Listed records Start Marker

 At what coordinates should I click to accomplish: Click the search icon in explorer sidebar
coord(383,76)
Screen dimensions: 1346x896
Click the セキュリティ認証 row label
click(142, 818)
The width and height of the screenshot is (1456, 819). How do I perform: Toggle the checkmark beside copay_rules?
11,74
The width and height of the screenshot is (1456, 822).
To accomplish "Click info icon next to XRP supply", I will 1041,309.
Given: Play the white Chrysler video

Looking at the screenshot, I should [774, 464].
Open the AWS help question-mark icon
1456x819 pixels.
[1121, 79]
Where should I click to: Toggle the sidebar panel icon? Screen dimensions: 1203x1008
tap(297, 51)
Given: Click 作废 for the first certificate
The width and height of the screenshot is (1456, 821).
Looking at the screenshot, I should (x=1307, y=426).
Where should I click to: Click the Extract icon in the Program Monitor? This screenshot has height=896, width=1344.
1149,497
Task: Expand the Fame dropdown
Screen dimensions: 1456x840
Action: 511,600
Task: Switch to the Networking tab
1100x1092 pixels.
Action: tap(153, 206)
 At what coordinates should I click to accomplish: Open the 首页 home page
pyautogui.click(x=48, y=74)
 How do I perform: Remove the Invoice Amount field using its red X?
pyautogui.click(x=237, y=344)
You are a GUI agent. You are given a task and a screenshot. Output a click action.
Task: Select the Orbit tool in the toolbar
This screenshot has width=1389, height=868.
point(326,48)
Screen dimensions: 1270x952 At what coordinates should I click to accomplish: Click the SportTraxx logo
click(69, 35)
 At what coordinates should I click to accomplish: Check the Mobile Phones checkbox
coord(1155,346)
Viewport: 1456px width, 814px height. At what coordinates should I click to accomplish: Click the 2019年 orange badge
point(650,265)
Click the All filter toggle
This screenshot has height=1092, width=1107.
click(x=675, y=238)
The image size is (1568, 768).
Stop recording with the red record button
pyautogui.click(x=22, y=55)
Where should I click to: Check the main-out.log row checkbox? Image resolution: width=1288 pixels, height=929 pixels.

Listed records End Marker

• Exercise directions:
The lines from the one containing "The width and height of the screenshot is (1456, 819)." through the last line of the records are the answer; set them down exactly and add nothing.

• Answer box:
The width and height of the screenshot is (1456, 819). How do I perform: Toggle the checkmark beside copay_rules?
11,74
The width and height of the screenshot is (1456, 822).
To accomplish "Click info icon next to XRP supply", I will 1041,309.
Given: Play the white Chrysler video

Looking at the screenshot, I should [774, 464].
Open the AWS help question-mark icon
1456x819 pixels.
[1121, 79]
Where should I click to: Toggle the sidebar panel icon? Screen dimensions: 1203x1008
tap(297, 51)
Given: Click 作废 for the first certificate
The width and height of the screenshot is (1456, 821).
Looking at the screenshot, I should (x=1307, y=426).
Where should I click to: Click the Extract icon in the Program Monitor? This screenshot has height=896, width=1344.
1149,497
Task: Expand the Fame dropdown
Screen dimensions: 1456x840
Action: 511,600
Task: Switch to the Networking tab
1100x1092 pixels.
Action: tap(153, 206)
 At what coordinates should I click to accomplish: Open the 首页 home page
pyautogui.click(x=48, y=74)
 How do I perform: Remove the Invoice Amount field using its red X?
pyautogui.click(x=237, y=344)
You are a GUI agent. You are given a task and a screenshot. Output a click action.
Task: Select the Orbit tool in the toolbar
This screenshot has width=1389, height=868.
point(326,48)
Screen dimensions: 1270x952 At what coordinates should I click to accomplish: Click the SportTraxx logo
click(69, 35)
 At what coordinates should I click to accomplish: Check the Mobile Phones checkbox
coord(1155,346)
Viewport: 1456px width, 814px height. At what coordinates should I click to accomplish: Click the 2019年 orange badge
point(650,265)
Click the All filter toggle
This screenshot has height=1092, width=1107.
click(x=675, y=238)
The image size is (1568, 768).
Stop recording with the red record button
pyautogui.click(x=22, y=55)
Where should I click to: Check the main-out.log row checkbox? Image resolution: width=1288 pixels, height=929 pixels.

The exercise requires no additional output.